И баланс правды и реальности таким образом переворачиваются в этом спектакле - так как правды здесь нет, все блуждания и фантазии главного героя имеют не меньший, а даже больший вес, чем очень условная, почти сошедшая с полотен Фрэнсиса Бэкона мясная кость, которой его потчуют, или же пирожки за 50 эре, что кидает ему продавщица.

В следующем за ложным концом финале спектакля мы видим очевидно гротескные фантазии героя о возможных предложениях ему работы и всеобщем обожании: и здесь уже Поприщин смешивается с гоголевским Хлестаковым. Актеры очень гибко настраиваются на камертон, предложенный режиссером, и детальная, тонкая работа приглашенного в МХТ на этот спектакль артиста Театра Вахтангова (а до этого Театра Ленсовета) Сергея Волкова нанизывает коллажность спектакля на единую жемчужную нить. Хороши и Евгений Перевалов в ироничной интерпретации «псевдо-девочки» с шарманкой, и Николай Романов в роли редактора газеты, в которую пытается сдать свой фельетон Андреас Танген. Редактор встреченным им людям щедро раздает по 10 крон с присказкой: «Это хорошо», и потому, очевидно, является лишь частью фантазий героя. Есть и несколько смешных моментов, чувствуется также наличие лирики (сцена с проституткой, преображающейся в Илаяли), и даже заявлен пафос, связанный с жизнью человека творческого, не обретшего связи с реальностью, не контролирующего мир и потому теряющегося в нем.

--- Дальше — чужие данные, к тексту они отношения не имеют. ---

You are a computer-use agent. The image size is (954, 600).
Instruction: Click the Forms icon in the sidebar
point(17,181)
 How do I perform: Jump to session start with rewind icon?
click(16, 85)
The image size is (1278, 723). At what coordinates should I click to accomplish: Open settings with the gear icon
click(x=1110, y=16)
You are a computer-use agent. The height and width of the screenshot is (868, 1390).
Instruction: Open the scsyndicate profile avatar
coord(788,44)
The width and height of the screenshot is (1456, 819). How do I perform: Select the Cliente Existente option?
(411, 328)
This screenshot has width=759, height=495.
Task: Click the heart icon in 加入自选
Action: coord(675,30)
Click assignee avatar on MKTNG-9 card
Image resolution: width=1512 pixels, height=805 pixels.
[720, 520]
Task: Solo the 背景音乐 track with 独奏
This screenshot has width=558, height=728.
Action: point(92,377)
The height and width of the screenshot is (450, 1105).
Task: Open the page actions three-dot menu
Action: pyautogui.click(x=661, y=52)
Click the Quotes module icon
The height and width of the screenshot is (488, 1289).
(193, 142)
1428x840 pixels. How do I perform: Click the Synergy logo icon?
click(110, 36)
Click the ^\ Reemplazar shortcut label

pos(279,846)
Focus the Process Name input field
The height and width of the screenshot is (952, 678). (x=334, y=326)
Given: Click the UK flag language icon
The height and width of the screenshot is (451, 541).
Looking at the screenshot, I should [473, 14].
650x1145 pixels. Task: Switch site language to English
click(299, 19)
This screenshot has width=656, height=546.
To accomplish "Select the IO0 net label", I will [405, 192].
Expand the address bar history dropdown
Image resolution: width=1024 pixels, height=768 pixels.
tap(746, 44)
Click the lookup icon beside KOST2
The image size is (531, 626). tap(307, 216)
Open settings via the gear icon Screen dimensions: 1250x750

Но эти темы проступают несколько условно, схематично, так как жанр спектакля расплывается между театром абсурда и гоголевской гротескностью, и текст Гамсуна здесь становится почти ненужной режиссеру отправной точкой. Вместо него могла бы быть новая пьеса или же какой-то небольшой современный рассказ, а, может быть, спектакль мог бы родиться и как devised theatre и вовсе без текста.

Попытка показать трагедию крушения человеческого сознания не завершается осознанной ее реализацией. В спектакле нет точки заземления, точки боли и страдания - ни голод, ни любовь, ни болезнь, ни нищета не имеют здесь веса, все лишь представление и игра. Чрезмерная визуальная компонента, игра с фреймами и фонами отрывает внимание от игры актеров, превращая их в персонажей комикса или анимэ, усиленно предлагая нам клипово-отрывочный формат восприятия мира героя. Да, в целом и гамсуновский текст отличается этой коллажностью, но за многообразием цветовых контрастов и быстро сменяющихся ролей теряется единство нарратива.

Иногда, наблюдая за Сергеем Волковым, даже спрашиваешь себя: выдержит он или нет предложенную разрозненность? И когда он выдерживает, следишь уже только за ним, вглядываясь в его глаза, вслушиваясь в его голос - и если есть в «Голоде» тончайший камертон правды, ускользнувший от постановщика в усложненной режиссуре, то это именно он, и ради наблюдения за его филигранной игрой, несомненно, стоит идти на этот спектакль.